Na última década Portugal perdeu mais de um quarto da indústria de calçado, a avaliar pelos números da Apiccaps - Associação Portuguesa dos Industriais de Calçado, Componentes e Artigos de Pele e seus sucedâneos, depois de quase três décadas de crescimento contínuo. Perdas que se verificaram tanto em volume de produção, como em valor e em número de pares produzidos. Situação que se tem agravado com a crise, como comprovamos com as notícias de encerramento de empresas do sector.

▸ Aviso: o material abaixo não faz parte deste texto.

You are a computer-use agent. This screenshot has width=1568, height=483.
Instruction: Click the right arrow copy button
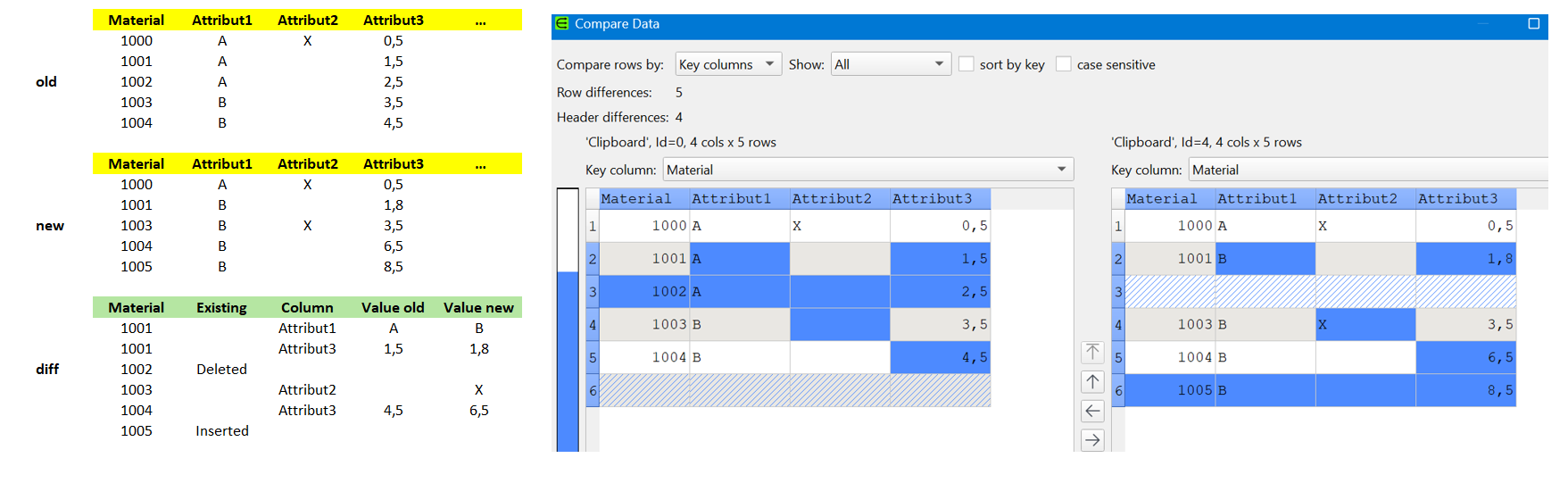[1092, 440]
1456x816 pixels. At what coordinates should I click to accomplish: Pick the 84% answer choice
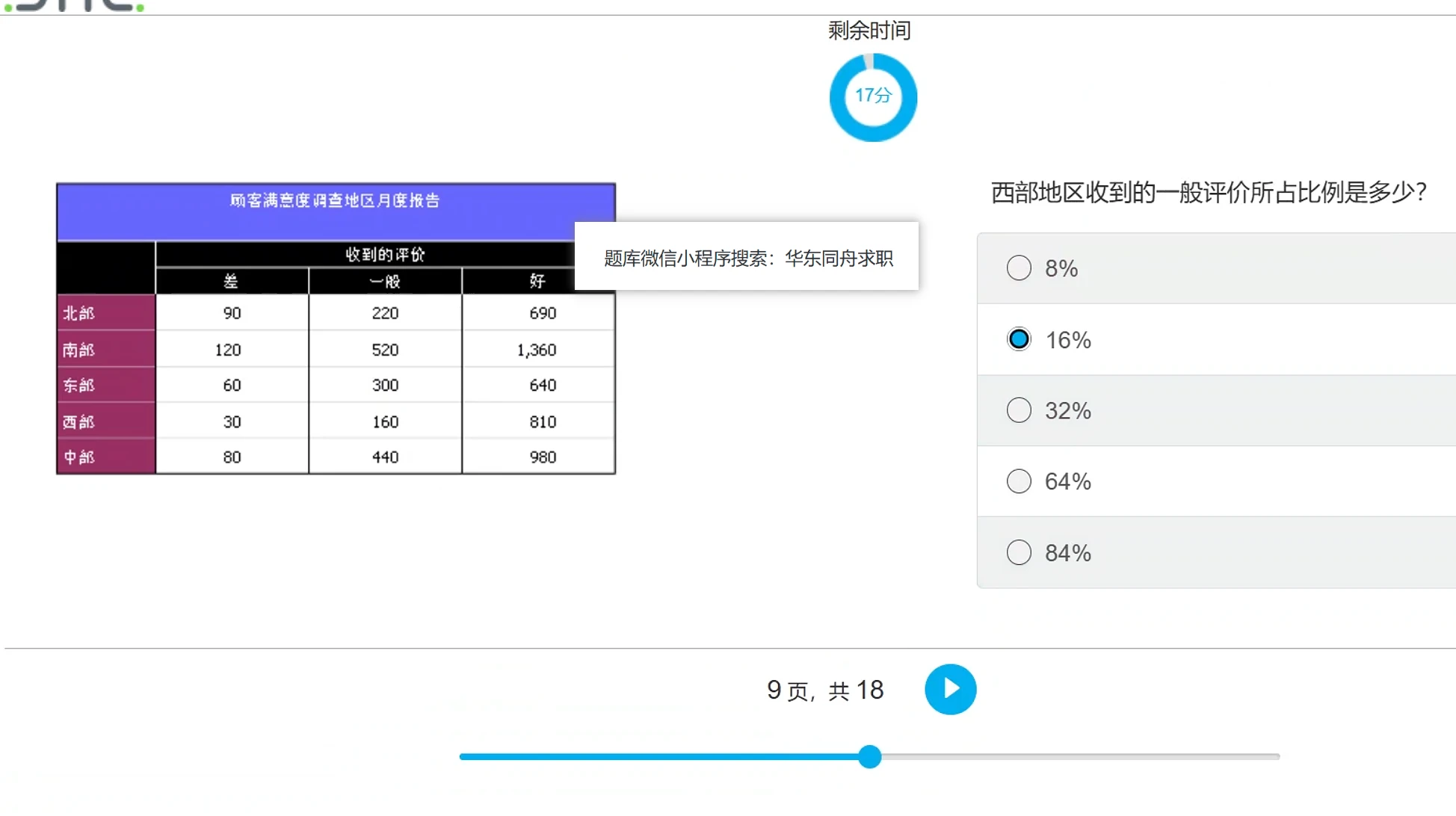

Depois dum pico de produção – em 1994 a indústria nacional produziu 110 milhões de pares de sapatos – a mudança tornou-se imparável. As multinacionais estrangeiras fizeram as malas e puseram pés ao caminho para paragens mais rentáveis.

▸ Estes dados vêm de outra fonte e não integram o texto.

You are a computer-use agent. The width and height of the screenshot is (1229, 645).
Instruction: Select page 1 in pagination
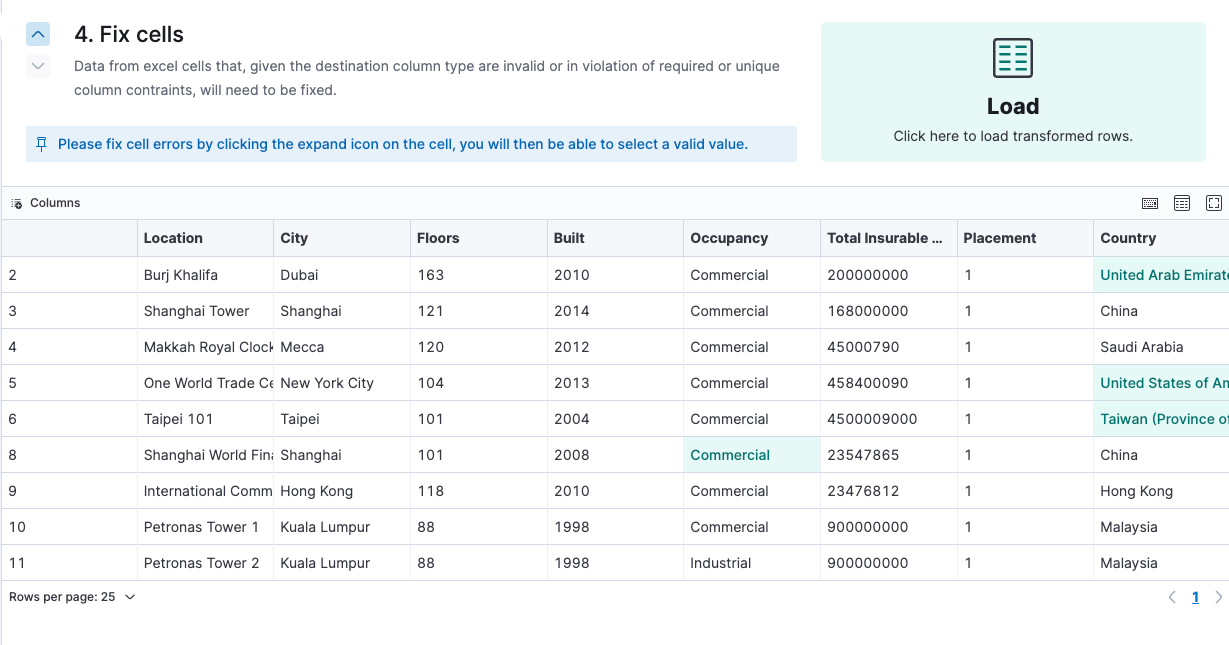click(x=1195, y=597)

Augusto e Ângela OliveiraApesar disso, nem tudo está perdido para um dos sectores que mais exportou no País. Ainda de acordo com os números da Apiccaps, entre 2000 e 2005 Portugal conseguiu oscilar entre a terceira e a sexta posição mundial entre os exportadores de sapatos de couro. Nesse ano as exportações corresponderam a 88% do valor de produção, o rácio mais elevado de sempre. Os 72 milhões de pares de calçado exportados nesse ano proporcionaram uma receita de 1.250 milhões de euros. E, embora o volume global de exportações tenha tido algum recuo, o preço médio do calçado exportado, 17,42 euros atingiu, em 2005, um novo valor máximo, traduzindo a especialização em segmentos mais elevados. Só a Itália consegue um preço unitário mais elevado que o português.

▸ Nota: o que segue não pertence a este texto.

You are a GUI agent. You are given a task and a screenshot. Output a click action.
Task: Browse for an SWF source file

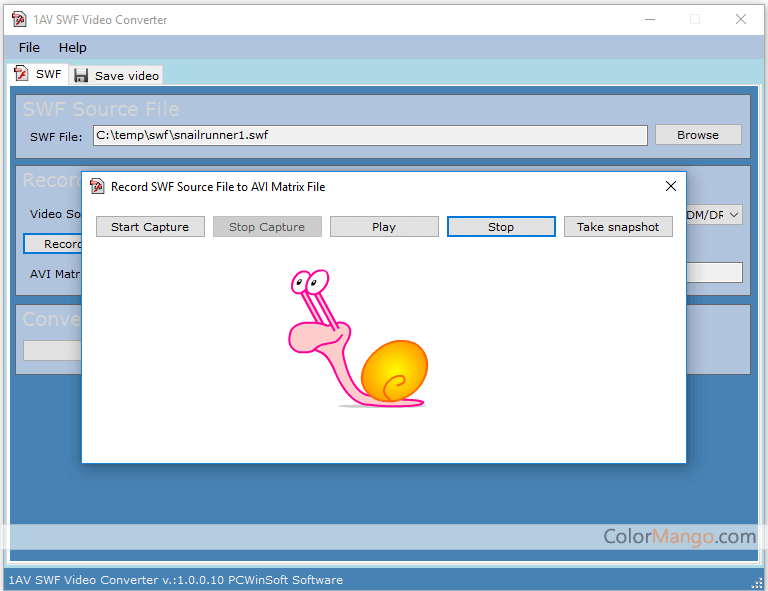[698, 135]
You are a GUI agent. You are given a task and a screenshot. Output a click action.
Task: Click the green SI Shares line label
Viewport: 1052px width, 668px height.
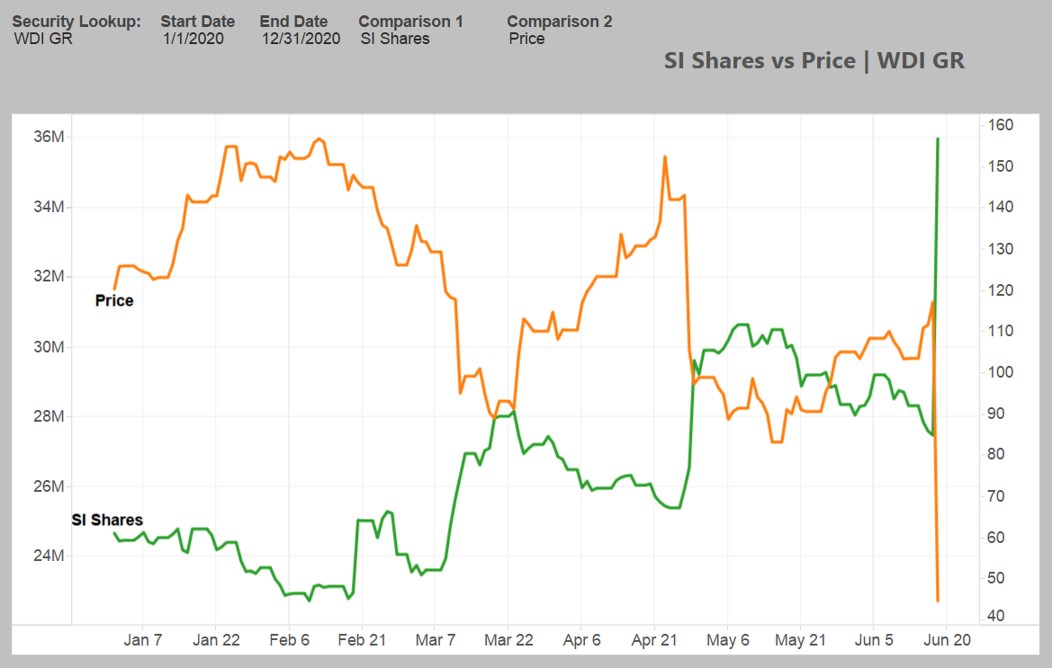(107, 520)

E hoje, o que se passa no sector? Em época de fechos anunciados, a INVEST mostra exemplos de quem consegue dar a volta por cima. Por um lado a empresa familiar, que vai já na terceira geração e que conseguiu crescer com verdadeira inovação. Na Mariano Shoes até a pele de galinha serve para fazer calçado.
Por outro, a Ecco’ Let, investimento multinacional que deveria ter fechado portas e, afinal, conseguiu transformar-se no cérebro da casa-mãe dinamarquesa.  

Reportagem completa na edição número 62 de Março de 2010 da Revista INVEST
Actualizado em ( Quarta, 05 Maio 2010 12:10 )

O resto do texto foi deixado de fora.